Today I will be introducing the spin states workflow for predicting the lowest energy spin state of a molecule or system.
First, log into labs.rowansci.com and select the new spin states workflow. Here we can upload our molecule, input it via SMILES, or draw the 3D structure.
Today we will be working with a Mn(Cl)₆⁺⁴ complex. We can add the manganese first and then add the chlorine in each of the octahedral positions. We can then go ahead and save our molecule and update the name.

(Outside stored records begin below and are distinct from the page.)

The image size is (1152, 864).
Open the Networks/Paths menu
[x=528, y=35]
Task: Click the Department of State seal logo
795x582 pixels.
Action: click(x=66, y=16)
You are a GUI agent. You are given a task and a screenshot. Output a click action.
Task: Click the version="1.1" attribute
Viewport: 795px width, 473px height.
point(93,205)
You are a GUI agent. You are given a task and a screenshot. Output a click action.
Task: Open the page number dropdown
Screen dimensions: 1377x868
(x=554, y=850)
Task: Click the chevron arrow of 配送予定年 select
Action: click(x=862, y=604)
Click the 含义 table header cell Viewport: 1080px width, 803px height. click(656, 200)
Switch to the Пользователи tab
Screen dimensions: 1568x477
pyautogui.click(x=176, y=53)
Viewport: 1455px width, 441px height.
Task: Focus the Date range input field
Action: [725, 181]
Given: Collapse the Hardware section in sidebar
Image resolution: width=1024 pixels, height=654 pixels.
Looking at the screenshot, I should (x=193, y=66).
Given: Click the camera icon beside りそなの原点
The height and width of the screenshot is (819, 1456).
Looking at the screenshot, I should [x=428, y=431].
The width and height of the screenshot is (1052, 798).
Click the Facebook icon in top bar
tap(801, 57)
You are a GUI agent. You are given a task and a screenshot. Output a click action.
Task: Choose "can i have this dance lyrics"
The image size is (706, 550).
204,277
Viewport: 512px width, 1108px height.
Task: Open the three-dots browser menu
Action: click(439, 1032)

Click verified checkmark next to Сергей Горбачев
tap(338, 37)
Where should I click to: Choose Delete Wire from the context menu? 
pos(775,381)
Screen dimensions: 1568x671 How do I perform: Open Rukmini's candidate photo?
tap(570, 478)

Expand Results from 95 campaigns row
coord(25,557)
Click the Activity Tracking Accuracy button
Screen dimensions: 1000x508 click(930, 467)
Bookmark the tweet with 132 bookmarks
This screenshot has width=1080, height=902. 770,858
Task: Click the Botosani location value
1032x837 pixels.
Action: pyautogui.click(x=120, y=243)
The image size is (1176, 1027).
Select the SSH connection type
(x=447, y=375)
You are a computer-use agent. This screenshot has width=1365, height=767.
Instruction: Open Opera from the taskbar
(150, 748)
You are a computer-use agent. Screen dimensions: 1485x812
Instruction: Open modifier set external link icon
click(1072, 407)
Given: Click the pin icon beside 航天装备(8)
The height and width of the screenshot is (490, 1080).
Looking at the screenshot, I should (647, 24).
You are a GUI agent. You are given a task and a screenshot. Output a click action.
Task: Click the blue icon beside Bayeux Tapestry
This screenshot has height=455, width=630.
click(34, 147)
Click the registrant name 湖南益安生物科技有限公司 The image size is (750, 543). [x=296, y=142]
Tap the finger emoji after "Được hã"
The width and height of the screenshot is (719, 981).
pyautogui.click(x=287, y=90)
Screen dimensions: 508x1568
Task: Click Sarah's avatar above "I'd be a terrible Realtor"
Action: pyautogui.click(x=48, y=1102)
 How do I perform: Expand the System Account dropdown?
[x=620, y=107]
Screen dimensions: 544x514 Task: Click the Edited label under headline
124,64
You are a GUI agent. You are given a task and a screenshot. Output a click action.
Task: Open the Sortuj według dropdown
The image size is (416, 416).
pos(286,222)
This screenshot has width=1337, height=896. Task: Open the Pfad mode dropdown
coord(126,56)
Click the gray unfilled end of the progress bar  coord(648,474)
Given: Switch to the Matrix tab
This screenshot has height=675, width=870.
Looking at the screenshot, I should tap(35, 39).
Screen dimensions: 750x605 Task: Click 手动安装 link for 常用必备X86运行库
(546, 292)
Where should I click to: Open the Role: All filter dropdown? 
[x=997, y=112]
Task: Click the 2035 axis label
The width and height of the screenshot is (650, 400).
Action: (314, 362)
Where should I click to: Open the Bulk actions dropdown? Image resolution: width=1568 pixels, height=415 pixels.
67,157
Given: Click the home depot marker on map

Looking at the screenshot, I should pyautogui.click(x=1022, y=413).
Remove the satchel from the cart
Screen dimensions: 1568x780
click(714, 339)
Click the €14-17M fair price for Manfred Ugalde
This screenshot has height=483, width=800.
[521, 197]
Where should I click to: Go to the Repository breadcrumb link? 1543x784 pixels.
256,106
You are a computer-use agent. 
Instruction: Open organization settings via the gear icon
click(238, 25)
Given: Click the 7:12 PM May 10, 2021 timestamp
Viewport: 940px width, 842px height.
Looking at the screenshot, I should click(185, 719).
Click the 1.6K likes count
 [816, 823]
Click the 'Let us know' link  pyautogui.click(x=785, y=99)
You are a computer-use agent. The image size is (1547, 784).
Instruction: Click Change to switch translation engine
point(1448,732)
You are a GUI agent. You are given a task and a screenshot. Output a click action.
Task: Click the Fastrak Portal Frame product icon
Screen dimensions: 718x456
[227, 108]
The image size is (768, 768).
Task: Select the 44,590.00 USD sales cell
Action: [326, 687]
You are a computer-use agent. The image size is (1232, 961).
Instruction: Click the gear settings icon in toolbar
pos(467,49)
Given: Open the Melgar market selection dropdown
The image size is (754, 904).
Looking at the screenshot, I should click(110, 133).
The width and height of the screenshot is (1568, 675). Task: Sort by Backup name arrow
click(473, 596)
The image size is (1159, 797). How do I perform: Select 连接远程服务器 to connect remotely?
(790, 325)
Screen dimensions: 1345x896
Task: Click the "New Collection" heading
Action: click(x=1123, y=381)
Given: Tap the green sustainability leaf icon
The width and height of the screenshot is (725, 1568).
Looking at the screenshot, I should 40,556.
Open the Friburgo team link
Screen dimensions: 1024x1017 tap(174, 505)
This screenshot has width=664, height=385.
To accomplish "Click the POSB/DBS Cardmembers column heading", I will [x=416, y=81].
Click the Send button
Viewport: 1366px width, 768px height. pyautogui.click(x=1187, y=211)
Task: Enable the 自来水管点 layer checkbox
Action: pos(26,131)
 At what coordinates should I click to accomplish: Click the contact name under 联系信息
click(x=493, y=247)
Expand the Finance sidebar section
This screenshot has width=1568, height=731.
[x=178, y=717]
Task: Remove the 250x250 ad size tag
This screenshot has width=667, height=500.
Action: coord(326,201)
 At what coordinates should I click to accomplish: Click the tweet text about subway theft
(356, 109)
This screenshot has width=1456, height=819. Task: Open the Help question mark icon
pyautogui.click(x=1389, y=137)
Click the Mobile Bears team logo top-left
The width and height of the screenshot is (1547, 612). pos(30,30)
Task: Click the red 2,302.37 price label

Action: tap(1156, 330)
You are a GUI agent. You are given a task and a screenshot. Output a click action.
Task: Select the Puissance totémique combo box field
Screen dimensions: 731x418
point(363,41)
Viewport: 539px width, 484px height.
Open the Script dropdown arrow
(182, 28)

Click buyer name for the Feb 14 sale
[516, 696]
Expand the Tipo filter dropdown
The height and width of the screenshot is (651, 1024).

We should then make sure to have the correct charge and multiplicity, and go over to the tasks area to select which spin states we would like. Here we will be looking at the doublet, quartet, and sextet state of this molecule. We can then select the mode, which is consistent with the modes that you can see in multistage optimization. You can learn more about these modes in the multistage optimization workflow overview, or look at the mode info box. We will be using RAPID mode today. We will go ahead and submit this and we can let it run.
I'll jump over here to an already completed version of this where we can see our Mn(Cl)₆⁺⁴. This job took about one minute to run and was able to quickly predict our preferred multiplicity. In this case, since chlorine is a weak field ligand, we see the sextet state being the lowest in energy. We can also observe that as we go to a higher and higher multiplicity, that the manganese chloride bond slightly stretches. We can compare this to a Mn(H₂O)₆⁺² system, where water is a slightly stronger field ligand, we expect to see a slightly smaller difference between the highest and lowest spin state.
We can also look at the manganese carbonyl system where a carbonyl is a strong field ligand and suddenly the energy difference between the lowest spin state and the highest spin state completely flips where now the doublet is the favored spin state.